> Goal:
Duplicate the rows below, starting at the line that contains "Screen dimensions: 621x487" and ending at the line that contains "point(150,16)", with both of those lines included.

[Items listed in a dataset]
============================================================
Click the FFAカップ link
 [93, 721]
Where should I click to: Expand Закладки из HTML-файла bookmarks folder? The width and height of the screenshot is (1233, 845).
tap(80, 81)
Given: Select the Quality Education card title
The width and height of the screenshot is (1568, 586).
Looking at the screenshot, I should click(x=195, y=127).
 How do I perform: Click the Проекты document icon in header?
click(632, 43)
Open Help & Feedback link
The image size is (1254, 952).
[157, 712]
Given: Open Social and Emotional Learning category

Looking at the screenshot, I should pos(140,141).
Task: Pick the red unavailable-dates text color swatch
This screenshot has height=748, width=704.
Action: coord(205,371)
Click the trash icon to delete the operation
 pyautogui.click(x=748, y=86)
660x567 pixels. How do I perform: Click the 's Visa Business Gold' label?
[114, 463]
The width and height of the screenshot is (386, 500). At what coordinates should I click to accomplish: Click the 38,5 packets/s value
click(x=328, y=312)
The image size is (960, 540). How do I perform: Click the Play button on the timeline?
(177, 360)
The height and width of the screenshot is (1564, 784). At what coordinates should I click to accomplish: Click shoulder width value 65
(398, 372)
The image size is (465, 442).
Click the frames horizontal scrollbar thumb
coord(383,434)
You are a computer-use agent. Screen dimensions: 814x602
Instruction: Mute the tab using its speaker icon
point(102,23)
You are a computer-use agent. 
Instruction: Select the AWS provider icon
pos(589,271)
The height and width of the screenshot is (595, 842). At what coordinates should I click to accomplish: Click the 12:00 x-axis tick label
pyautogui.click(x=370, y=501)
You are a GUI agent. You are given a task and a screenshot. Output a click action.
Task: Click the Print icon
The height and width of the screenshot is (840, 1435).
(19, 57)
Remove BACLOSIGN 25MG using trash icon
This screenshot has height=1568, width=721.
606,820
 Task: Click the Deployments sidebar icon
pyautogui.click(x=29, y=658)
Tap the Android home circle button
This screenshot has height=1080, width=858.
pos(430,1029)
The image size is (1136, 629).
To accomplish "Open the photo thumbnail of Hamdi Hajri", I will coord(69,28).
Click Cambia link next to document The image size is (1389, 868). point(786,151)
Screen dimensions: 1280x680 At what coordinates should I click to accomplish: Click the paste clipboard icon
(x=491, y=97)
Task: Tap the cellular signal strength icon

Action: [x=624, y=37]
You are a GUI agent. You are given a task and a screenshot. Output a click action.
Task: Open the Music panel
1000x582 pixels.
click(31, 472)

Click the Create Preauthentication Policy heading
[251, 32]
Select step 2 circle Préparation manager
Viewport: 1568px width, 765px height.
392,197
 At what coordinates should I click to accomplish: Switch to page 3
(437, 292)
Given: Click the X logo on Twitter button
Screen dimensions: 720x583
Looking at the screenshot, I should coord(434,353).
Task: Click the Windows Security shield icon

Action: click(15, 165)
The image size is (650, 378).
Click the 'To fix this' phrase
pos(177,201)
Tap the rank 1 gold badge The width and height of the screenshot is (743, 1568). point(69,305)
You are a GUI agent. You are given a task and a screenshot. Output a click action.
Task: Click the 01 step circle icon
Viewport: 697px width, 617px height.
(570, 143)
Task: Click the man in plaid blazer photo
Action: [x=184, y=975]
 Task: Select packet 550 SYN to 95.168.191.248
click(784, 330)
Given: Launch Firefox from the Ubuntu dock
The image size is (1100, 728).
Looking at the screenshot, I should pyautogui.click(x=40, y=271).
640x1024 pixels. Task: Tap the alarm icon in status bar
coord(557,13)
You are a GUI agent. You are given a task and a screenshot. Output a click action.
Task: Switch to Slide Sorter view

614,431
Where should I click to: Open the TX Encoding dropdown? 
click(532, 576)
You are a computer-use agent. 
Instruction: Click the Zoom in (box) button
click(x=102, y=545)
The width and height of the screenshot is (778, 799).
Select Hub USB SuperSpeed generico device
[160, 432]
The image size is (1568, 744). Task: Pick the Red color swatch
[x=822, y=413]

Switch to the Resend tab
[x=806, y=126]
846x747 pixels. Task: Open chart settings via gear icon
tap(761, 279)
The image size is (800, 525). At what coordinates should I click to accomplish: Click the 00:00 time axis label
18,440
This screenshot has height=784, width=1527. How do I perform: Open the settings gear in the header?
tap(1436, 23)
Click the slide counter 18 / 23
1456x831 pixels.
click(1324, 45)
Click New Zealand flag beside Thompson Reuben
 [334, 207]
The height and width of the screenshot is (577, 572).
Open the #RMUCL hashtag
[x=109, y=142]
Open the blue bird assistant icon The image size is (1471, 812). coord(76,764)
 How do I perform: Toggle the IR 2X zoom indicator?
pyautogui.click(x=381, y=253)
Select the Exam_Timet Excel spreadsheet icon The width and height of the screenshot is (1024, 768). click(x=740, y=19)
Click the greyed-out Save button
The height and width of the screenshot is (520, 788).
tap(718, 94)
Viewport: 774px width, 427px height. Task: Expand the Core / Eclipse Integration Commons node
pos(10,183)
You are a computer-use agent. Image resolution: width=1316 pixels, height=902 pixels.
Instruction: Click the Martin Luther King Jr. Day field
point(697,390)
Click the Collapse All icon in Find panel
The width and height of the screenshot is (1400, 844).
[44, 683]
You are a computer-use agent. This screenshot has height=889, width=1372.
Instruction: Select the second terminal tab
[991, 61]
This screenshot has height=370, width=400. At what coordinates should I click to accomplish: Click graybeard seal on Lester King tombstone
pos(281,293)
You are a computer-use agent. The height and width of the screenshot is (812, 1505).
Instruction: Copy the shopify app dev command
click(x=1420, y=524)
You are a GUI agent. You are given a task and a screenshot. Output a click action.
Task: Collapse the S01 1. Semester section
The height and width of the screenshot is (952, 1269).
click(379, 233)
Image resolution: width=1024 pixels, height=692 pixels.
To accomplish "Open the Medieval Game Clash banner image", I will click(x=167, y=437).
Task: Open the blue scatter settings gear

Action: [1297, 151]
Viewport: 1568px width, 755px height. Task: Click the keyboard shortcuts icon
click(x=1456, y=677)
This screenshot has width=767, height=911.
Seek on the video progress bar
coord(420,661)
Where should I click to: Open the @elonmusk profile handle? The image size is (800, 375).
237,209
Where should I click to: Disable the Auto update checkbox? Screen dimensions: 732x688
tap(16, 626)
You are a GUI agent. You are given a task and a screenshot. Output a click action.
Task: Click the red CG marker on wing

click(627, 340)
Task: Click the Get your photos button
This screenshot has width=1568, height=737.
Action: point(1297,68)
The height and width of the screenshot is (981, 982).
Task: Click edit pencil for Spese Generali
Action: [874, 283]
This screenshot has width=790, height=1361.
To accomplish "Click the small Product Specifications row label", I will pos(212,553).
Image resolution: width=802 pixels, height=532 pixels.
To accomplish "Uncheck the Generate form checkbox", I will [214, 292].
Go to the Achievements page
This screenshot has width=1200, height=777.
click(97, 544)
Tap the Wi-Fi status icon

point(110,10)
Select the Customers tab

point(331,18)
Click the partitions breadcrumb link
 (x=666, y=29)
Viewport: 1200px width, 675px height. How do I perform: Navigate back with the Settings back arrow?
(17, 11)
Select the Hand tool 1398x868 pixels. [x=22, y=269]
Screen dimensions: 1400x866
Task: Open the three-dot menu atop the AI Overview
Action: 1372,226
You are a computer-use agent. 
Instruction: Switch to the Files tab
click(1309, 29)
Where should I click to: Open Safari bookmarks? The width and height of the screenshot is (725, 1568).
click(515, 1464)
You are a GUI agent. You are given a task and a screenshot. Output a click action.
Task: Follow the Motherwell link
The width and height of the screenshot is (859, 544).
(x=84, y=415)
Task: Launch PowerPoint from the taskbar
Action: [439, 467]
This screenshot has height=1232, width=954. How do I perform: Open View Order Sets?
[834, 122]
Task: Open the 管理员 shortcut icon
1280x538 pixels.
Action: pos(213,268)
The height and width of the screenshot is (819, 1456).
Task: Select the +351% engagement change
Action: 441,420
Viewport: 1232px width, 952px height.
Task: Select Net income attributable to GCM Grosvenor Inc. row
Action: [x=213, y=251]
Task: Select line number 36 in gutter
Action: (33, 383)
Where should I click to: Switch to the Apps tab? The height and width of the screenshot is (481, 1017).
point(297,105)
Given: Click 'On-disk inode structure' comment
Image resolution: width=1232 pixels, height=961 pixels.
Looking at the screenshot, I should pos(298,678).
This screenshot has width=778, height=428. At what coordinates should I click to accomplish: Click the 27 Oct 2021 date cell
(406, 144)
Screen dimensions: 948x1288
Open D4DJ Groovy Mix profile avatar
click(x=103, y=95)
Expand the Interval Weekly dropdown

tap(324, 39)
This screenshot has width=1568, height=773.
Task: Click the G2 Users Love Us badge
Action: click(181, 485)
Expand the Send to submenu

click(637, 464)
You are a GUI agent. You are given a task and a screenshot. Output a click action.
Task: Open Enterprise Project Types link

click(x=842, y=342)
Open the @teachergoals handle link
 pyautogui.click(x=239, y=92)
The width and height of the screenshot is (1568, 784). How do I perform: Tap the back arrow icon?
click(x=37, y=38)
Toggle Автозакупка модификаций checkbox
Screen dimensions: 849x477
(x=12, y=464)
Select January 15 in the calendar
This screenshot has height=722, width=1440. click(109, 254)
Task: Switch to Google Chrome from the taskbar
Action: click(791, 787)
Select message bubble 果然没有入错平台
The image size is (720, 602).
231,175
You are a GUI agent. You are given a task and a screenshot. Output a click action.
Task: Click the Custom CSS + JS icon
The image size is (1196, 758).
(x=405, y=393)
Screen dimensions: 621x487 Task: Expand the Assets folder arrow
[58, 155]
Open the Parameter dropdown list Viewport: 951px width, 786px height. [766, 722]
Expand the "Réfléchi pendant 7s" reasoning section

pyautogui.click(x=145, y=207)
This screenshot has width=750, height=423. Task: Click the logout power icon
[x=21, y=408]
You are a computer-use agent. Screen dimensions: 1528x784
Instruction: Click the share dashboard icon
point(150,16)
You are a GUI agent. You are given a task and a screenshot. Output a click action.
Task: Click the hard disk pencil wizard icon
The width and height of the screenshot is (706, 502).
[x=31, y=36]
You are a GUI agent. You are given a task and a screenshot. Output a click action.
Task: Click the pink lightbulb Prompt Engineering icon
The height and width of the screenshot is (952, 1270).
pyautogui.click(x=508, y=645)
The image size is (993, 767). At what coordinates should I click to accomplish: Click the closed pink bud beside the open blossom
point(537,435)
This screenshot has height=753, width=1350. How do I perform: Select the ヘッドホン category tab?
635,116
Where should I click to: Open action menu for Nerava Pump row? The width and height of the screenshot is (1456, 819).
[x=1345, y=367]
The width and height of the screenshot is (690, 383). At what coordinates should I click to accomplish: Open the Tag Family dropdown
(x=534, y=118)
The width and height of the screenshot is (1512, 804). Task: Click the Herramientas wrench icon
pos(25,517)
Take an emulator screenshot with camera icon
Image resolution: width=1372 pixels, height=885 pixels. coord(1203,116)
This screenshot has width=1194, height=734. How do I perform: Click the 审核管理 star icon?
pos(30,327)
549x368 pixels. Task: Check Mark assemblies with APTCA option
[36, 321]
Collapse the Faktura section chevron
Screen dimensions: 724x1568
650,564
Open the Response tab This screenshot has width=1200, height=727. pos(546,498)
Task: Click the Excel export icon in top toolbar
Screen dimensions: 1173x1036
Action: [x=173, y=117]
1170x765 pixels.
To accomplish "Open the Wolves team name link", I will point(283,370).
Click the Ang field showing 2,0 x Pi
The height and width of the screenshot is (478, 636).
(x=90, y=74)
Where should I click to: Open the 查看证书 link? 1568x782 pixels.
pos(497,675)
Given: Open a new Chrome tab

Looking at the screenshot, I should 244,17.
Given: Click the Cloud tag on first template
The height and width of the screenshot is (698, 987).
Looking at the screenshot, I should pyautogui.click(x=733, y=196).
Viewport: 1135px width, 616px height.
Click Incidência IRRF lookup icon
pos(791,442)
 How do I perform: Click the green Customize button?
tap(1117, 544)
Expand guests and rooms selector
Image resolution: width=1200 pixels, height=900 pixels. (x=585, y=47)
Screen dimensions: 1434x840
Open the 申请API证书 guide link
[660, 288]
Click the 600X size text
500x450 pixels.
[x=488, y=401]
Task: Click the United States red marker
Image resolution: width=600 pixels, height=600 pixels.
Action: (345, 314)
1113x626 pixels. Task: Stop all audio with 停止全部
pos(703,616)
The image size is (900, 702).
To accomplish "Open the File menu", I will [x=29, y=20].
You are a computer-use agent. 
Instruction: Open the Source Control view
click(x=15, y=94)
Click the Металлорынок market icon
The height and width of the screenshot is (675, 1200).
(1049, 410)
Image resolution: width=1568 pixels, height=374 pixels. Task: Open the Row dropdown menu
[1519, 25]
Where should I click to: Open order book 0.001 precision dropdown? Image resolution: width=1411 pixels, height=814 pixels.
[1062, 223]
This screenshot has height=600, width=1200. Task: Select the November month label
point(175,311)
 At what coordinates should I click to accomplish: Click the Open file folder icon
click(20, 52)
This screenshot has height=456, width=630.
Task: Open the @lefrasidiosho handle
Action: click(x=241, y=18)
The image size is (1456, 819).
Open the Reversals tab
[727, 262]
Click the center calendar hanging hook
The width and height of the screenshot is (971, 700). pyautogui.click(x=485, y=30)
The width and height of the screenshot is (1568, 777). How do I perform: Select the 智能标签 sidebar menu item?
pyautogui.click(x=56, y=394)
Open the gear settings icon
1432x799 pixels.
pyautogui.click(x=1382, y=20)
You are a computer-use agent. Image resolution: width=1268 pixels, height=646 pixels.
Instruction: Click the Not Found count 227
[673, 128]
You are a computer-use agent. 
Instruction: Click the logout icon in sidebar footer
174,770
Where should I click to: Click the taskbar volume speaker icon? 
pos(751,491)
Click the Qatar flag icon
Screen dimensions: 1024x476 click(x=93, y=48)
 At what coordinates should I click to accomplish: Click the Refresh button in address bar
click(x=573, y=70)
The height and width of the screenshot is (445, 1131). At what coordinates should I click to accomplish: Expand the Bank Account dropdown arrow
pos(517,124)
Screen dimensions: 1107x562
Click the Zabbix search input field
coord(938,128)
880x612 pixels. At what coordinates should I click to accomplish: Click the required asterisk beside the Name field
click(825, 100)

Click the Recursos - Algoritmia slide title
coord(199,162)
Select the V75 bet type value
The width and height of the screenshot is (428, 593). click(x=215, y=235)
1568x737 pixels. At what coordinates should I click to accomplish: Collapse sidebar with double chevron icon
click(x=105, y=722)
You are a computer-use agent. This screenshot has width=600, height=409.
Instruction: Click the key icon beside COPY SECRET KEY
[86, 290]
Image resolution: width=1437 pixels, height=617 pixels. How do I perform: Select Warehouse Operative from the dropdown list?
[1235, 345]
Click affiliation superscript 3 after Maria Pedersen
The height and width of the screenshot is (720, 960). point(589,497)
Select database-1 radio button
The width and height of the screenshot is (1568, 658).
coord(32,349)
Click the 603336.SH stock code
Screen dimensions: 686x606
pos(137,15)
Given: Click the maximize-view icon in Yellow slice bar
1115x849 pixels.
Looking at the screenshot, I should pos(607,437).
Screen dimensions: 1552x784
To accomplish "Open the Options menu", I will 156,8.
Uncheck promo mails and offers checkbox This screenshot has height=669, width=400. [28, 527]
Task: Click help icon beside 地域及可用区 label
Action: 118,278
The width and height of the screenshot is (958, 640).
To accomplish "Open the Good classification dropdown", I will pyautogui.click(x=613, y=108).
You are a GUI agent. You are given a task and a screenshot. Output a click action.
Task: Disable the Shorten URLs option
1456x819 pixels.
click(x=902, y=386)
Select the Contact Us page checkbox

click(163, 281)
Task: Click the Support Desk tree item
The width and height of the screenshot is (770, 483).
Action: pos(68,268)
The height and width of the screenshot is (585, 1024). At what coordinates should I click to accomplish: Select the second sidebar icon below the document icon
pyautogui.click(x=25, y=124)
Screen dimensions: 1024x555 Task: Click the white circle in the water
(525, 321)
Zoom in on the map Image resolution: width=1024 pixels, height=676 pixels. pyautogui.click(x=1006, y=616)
============================================================
> Final result:
Screen dimensions: 621x487 Task: Expand the Assets folder arrow
[58, 155]
Open the Parameter dropdown list Viewport: 951px width, 786px height. [766, 722]
Expand the "Réfléchi pendant 7s" reasoning section

pyautogui.click(x=145, y=207)
This screenshot has width=750, height=423. Task: Click the logout power icon
[x=21, y=408]
You are a computer-use agent. Screen dimensions: 1528x784
Instruction: Click the share dashboard icon
point(150,16)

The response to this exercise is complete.